++++ Fragmento ++++

Todos los pueblos, además de la arquitectura civil, la parsimoniosa repetición de las costumbres, los dulces típicos o la ingenua demostración de provincianismo a la menor ocasión que se precie, se define también por los tontos.
Cada época tiene sus personajes, y también unos tontos. Seres humanos únicos, especiales, atípicos, que nos hablan de la ciudad a la que pertenecemos. Son estos tipos que cuando “hay visita” aparecen y te desmontan la imagen de sosiego y modernidad que quieres dar, devolviéndote a galeras a seguir remando. Y es que los tontos son incontrolables y además campan a sus anchas. Suelen ser una raza protegida.
Por el hecho de ser tontos no puedes decirles nada, salvo correr si les caes mal, o les da por hacerlo detrás tuya. Y eso si, sálvate de que te atrape, porque siempre tendrá la razón él, “no ves que es tonto”.
Por lo general, los tontos que conocemos son los más humildes. Siempre estaban en la calle, y cuándo te cruzabas con ellos había que tener un golpe de suerte para pasar como si fueras un fantasma transparente. En aquellos años 60-70 Huelva tenía bastantes tontos, no sé como andarán otras ciudades pero porcentualmente éramos líderes sin duda alguna.

++++ Entradas listadas ++++

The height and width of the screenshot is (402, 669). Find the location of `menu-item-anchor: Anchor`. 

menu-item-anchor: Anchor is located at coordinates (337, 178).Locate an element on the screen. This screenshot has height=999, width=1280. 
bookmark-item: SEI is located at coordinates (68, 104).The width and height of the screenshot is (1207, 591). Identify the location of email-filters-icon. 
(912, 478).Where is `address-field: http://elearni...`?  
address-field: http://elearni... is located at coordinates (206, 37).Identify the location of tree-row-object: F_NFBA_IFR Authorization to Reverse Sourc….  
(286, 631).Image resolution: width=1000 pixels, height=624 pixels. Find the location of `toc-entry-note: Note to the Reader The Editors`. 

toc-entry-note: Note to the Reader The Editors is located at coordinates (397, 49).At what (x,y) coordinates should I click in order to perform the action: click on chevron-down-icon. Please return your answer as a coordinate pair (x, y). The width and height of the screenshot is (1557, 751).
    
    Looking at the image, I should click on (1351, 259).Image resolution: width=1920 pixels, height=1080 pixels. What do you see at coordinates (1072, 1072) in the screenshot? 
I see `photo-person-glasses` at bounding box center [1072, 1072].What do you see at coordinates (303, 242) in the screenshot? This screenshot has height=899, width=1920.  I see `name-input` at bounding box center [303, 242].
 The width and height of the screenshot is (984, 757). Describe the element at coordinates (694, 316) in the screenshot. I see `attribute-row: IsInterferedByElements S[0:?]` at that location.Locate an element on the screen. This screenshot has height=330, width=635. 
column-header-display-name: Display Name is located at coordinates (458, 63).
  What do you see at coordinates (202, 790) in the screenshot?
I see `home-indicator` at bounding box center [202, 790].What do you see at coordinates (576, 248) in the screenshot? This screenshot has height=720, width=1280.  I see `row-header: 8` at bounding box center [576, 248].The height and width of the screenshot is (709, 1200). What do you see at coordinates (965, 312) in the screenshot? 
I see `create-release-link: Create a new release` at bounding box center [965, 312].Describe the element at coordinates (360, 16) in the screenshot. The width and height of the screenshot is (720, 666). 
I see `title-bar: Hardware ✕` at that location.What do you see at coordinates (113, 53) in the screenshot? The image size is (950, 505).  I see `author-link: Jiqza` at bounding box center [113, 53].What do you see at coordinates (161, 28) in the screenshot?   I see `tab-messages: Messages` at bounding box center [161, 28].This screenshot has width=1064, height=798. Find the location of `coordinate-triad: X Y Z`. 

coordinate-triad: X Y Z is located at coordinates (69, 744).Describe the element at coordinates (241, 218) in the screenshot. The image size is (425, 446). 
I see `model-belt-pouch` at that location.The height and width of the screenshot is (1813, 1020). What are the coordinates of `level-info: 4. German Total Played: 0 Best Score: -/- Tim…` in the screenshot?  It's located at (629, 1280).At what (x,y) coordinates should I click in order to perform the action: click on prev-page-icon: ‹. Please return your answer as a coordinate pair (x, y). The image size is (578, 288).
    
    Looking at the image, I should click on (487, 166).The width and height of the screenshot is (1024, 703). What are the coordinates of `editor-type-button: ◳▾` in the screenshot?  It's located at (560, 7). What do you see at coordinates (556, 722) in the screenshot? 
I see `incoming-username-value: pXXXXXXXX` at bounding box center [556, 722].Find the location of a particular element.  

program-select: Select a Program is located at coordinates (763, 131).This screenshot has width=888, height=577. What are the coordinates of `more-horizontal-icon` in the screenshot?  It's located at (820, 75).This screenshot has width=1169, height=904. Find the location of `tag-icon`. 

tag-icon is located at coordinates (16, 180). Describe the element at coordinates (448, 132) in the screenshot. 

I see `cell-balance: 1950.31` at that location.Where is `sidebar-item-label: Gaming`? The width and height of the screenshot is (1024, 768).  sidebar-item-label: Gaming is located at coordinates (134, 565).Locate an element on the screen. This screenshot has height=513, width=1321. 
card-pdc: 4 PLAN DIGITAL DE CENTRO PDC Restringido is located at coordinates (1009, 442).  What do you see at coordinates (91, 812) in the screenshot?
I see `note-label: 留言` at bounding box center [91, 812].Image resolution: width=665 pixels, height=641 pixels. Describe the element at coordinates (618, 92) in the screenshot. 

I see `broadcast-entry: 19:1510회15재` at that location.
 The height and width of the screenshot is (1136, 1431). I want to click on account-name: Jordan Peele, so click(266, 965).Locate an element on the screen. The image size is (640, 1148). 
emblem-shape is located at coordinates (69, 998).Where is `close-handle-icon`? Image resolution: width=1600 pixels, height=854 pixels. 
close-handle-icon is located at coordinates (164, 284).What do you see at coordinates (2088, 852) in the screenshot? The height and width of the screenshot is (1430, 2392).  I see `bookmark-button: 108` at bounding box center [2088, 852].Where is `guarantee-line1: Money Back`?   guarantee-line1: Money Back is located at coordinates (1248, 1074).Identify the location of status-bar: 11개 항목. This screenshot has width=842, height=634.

++++

> [Tarea 1]
Reescribe el tramo del fragmento sobre los tontos de Huelva que va desde las palabras "Todos los pueblos, además" hasta "por los tontos.". Sustituye "los dulces típicos" por "la gastronomía local".
> [Tarea 2]
Prosigue el fragmento sobre los tontos de Huelva a partir de su última oración.

> [Respuesta 1]
Todos los pueblos, además de la arquitectura civil, la parsimoniosa repetición de las costumbres, la gastronomía local o la ingenua demostración de provincianismo a la menor ocasión que se precie, se define también por los tontos.

> [Respuesta 2]
Entre la Calle Concepción y la Plaza de las Monjas, todos: civiles, tontos y provincianos intercambiábamos esencias, en un ir y devenir tranquilo, soleado, y apenas ruidoso.
En este descubrir los rincones de la ciudad que va parejo con cumplir años, por aquello de ampliar fronteras y experiencia, los tontos eran un referente geográfico, precursores del GPS, pues estaban localizados casi milimétricamente. De este modo además también se repartían tareas a favor de la ciudad. Por ejemplo: siempre había alguien detrás de los pasos de semana santa que llevaba un botijo lleno de agua –con lo que pesa un botijo de 3 litros lleno de agua-, eso era trabajo para un tonto, o quién portaba las escaleras para subir al paso y encender a mitad de la procesión las velas que se apagasen, o quién tiraba los cohetes con refinada profesionalidad ya fuera: Reyes, El Rocío o Las Colombinas… eso es, los tontos al uso, nuestros queridos tontos. Y es que en la vida todos ocupamos un papel, un rol, no sé cómo podría definir esto Platón en su diseño, pero había y hay trabajos que solo pueden hacer los tontos.
Yo los respetaba y los miraba de lejos, en muy pocas ocasiones los traté, aunque hubo ocasiones para ello, y mi mediocridad los observaba entre el miedo ante una reacción inesperada y su lamentable imagen.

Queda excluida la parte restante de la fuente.